They say that you can't control what happens, only how you react to it. Well, as of this writing, I'll soon be bound to lose the house the family's lived in for 3 years because my sister and the person who owns it couldn't come to any sort of agreement, with my next destination seeming to be the garage of one of my mom's friends. At first, I absolutely detested the idea, but really, once I took inventory of the time spent here and the seeming endless friction between both sides in this situation, such a conclusion almost seemed inevitable, no matter how financially well off we could've grown to be, so for me, the real concern was that I was being launched head first into the real world without anything to fall back on or any localized social network to work with and try to get things going. That much I take the blame on, since my the network I do have now has largely relied on technology and long distance communication to maintain and strengthen, thus creating minimal to no urgency to befriend the people immediately around me
This likely helped contribute to feeling the most lost and uncertain of what tomorrow may bring I've ever felt, more so if the scenario plays out, and me and my mom are left to figure out how to make ends meet.

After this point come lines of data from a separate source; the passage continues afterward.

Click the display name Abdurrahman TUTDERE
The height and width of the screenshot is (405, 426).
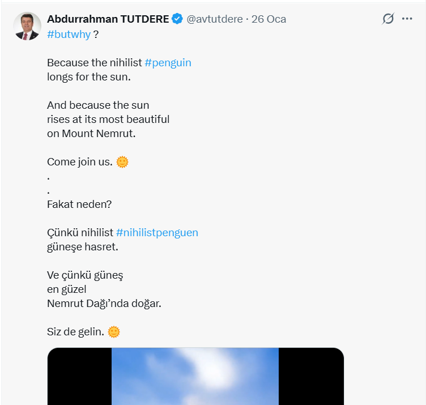coord(108,19)
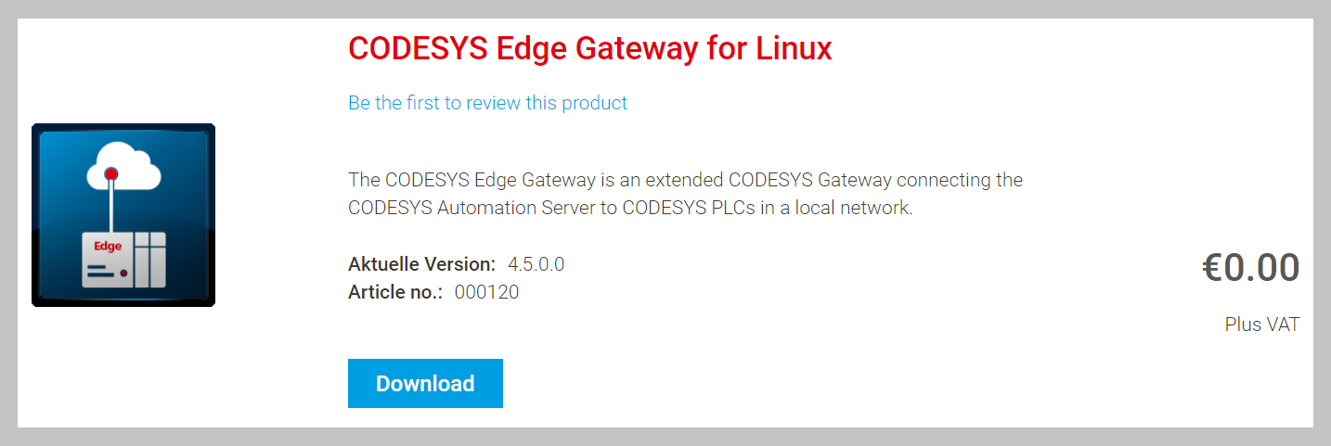Click the red 'Edge' label on device

click(x=108, y=246)
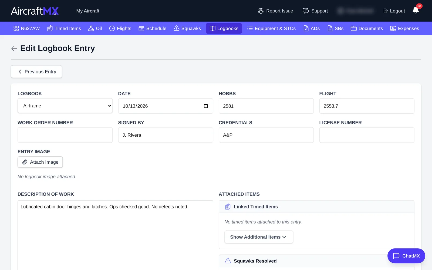Screen dimensions: 432x270
Task: Open the notifications bell icon
Action: pos(416,11)
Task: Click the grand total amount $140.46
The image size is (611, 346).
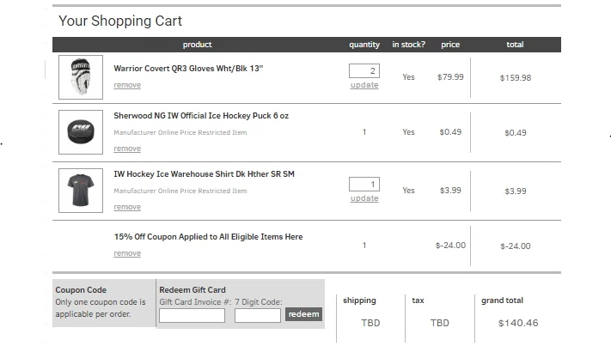Action: pyautogui.click(x=518, y=323)
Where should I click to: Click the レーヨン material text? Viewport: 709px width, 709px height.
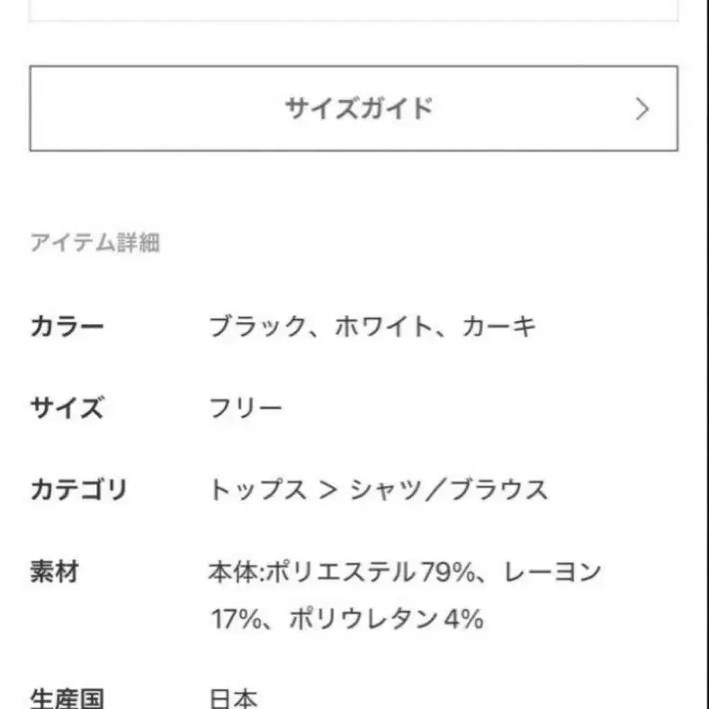point(552,571)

Really, though, I know I've been slow on seeking out the employ that would provide me a chance to achieve the kind of independent life I've yearned for for years, and a large of part of that comes from the fear of falling and having to hit absolute rock bottom, the kind that makes people doubt whether or not it's even worth trying to get up and try again. Emotionally, I know I can do it, as I've done it time and again, but practically, I've always thought I had yet to gain the acumen needed to live well within my means and understand how to make my resources work for me, a belief that's likely fed the comfort coma cycle that convinces many that even the effort is not worth committing such time and sweat to. My friends have been there for me for years trying to convince me otherwise, and they played a large part in me wanting to improve myself and better how I approach the practical side of life, a desire that still burns strong within me.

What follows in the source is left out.